------ SUPPLIED MATERIAL ------

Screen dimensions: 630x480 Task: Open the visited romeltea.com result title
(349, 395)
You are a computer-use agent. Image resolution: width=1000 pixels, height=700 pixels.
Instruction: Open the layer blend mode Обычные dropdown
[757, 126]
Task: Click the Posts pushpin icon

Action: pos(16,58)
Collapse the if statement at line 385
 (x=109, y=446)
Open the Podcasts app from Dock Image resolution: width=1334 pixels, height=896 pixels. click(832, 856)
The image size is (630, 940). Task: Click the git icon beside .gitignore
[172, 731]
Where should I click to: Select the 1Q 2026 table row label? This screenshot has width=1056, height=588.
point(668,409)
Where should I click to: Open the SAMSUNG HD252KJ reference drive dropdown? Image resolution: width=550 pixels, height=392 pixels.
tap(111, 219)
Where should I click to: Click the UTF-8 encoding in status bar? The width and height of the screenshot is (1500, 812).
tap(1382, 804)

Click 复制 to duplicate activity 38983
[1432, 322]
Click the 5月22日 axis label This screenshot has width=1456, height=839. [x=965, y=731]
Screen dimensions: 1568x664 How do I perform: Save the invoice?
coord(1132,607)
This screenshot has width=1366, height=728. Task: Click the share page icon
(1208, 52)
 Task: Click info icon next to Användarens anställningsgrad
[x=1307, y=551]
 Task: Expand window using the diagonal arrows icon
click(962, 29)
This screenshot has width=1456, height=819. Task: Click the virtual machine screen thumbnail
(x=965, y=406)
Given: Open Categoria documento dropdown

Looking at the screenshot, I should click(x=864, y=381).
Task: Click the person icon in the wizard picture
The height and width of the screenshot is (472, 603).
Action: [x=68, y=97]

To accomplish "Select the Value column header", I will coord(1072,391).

------

**STATED TASK:** Rewrite all the records above, substituting "drop-down menu" for every occurrence of "dropdown" and keeping everything else the same.

**RESPONSE TO THIS TASK:**
Screen dimensions: 630x480 Task: Open the visited romeltea.com result title
(349, 395)
You are a computer-use agent. Image resolution: width=1000 pixels, height=700 pixels.
Instruction: Open the layer blend mode Обычные drop-down menu
[757, 126]
Task: Click the Posts pushpin icon

Action: pos(16,58)
Collapse the if statement at line 385
 (x=109, y=446)
Open the Podcasts app from Dock Image resolution: width=1334 pixels, height=896 pixels. click(832, 856)
The image size is (630, 940). Task: Click the git icon beside .gitignore
[172, 731]
Where should I click to: Select the 1Q 2026 table row label? This screenshot has width=1056, height=588.
point(668,409)
Where should I click to: Open the SAMSUNG HD252KJ reference drive drop-down menu? Image resolution: width=550 pixels, height=392 pixels.
tap(111, 219)
Where should I click to: Click the UTF-8 encoding in status bar? The width and height of the screenshot is (1500, 812).
tap(1382, 804)

Click 复制 to duplicate activity 38983
[1432, 322]
Click the 5月22日 axis label This screenshot has width=1456, height=839. [x=965, y=731]
Screen dimensions: 1568x664 How do I perform: Save the invoice?
coord(1132,607)
This screenshot has width=1366, height=728. Task: Click the share page icon
(1208, 52)
 Task: Click info icon next to Användarens anställningsgrad
[x=1307, y=551]
 Task: Expand window using the diagonal arrows icon
click(962, 29)
This screenshot has width=1456, height=819. Task: Click the virtual machine screen thumbnail
(x=965, y=406)
Given: Open Categoria documento drop-down menu

Looking at the screenshot, I should click(x=864, y=381).
Task: Click the person icon in the wizard picture
The height and width of the screenshot is (472, 603).
Action: [x=68, y=97]

To accomplish "Select the Value column header", I will coord(1072,391).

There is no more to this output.